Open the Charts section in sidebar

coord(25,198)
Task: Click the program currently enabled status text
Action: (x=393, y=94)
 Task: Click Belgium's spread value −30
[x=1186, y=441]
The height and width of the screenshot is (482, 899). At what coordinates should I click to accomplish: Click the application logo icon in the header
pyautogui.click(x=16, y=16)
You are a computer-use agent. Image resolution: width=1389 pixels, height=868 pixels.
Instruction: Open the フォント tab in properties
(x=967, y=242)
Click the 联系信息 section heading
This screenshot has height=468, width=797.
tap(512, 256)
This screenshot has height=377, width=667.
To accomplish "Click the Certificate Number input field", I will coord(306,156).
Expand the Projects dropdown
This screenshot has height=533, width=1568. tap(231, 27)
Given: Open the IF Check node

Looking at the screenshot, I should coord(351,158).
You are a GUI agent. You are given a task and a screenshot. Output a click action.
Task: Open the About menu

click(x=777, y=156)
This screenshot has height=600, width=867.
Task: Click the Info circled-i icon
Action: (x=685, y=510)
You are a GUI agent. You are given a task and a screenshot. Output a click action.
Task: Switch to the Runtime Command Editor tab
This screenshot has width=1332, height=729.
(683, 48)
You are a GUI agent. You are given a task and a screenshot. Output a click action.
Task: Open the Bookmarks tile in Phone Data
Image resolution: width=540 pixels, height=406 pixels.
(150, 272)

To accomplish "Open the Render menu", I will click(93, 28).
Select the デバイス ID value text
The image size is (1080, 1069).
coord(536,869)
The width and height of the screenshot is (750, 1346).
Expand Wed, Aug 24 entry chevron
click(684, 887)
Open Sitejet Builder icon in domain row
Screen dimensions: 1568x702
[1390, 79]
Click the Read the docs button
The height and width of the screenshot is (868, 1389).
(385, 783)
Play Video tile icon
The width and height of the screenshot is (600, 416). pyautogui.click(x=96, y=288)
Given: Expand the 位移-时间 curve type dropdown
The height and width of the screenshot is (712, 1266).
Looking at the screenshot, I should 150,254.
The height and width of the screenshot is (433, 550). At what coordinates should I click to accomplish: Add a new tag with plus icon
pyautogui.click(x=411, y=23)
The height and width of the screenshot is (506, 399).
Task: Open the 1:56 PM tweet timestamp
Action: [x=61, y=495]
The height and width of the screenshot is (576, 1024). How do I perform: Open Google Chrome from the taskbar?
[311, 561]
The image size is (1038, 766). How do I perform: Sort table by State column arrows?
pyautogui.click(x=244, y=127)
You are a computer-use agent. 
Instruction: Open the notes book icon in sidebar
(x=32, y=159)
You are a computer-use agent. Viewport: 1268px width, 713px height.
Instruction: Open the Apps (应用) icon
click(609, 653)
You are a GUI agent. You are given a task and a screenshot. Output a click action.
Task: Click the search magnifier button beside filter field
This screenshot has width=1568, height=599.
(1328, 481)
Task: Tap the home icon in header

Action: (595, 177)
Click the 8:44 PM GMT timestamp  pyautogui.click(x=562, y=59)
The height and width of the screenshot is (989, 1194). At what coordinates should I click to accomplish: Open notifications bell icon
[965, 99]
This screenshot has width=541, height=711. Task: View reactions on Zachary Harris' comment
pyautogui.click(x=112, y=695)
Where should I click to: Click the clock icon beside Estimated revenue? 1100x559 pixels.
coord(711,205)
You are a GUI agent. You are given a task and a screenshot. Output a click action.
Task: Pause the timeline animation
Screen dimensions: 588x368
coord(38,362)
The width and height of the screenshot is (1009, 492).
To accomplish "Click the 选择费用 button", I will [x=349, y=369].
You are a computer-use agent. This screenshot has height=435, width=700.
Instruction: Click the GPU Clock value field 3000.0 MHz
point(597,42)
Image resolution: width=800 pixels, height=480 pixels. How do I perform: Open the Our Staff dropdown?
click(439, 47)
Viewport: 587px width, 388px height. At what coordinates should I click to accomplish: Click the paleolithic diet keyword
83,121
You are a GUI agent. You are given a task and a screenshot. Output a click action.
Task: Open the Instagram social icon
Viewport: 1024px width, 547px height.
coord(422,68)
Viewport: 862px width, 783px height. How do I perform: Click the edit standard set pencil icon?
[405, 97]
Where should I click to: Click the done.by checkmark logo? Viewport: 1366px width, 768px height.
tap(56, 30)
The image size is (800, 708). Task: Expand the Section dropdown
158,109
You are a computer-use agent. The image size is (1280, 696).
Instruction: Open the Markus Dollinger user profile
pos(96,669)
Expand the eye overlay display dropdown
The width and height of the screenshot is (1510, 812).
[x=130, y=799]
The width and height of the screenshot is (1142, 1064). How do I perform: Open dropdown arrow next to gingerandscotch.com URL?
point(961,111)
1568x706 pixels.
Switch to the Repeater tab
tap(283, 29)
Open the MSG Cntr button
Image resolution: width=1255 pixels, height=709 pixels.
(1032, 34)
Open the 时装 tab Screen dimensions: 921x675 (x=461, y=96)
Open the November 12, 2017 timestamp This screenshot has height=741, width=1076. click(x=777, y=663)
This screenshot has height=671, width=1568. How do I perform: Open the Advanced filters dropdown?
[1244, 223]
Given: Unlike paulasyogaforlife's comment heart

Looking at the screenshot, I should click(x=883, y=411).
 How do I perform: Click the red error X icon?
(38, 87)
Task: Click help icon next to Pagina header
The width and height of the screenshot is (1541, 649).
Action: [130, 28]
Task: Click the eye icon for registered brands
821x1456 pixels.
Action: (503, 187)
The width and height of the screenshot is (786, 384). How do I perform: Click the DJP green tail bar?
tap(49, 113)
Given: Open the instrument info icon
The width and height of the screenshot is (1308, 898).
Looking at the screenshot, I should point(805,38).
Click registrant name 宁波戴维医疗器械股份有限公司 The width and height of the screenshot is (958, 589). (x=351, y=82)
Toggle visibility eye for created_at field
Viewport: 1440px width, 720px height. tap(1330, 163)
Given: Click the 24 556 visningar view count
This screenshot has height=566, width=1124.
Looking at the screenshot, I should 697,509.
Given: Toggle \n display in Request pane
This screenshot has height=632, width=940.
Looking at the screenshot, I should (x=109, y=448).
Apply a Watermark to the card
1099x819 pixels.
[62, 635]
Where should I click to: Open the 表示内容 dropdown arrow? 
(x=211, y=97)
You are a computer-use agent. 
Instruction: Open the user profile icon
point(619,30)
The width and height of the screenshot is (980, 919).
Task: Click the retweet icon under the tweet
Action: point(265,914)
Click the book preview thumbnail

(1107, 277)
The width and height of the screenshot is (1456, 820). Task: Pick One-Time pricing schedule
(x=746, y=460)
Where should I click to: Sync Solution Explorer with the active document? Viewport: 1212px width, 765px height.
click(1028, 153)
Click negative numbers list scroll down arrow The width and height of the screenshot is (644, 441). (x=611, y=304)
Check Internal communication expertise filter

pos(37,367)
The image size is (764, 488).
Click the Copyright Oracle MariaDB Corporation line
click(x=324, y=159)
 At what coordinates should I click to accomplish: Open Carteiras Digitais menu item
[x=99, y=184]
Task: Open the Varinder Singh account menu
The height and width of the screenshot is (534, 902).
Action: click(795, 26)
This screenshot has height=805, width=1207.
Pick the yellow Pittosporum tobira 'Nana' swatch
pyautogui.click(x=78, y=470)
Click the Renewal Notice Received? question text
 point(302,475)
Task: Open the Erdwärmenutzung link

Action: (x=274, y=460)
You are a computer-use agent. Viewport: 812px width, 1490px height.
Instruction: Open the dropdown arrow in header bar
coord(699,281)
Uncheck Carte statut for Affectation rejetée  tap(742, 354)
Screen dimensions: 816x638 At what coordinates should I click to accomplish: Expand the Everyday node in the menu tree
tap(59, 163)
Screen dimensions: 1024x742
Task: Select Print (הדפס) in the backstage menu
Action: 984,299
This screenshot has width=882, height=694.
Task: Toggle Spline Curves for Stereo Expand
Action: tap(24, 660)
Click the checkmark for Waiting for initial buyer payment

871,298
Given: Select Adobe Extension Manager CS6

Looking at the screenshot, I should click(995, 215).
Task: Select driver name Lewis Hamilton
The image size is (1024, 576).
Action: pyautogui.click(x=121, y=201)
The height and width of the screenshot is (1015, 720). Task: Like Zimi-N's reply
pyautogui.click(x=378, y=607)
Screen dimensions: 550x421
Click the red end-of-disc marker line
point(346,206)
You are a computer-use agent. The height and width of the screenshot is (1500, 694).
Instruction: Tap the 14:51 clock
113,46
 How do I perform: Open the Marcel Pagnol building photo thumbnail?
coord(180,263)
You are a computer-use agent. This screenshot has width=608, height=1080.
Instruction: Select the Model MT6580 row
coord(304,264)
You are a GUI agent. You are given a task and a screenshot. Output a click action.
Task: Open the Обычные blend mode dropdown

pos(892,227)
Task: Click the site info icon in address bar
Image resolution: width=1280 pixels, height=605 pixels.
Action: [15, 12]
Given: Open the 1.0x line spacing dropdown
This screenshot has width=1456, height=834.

[WHAT TO WORK ON]:
Copy every line of the listing containing the string "will".

[OUTPUT FOR THIS EXERCISE]:
To accomplish "Click the Certificate Number input field", I will coord(306,156).
To accomplish "Open the Render menu", I will click(93, 28).
To accomplish "Click the 选择费用 button", I will [x=349, y=369].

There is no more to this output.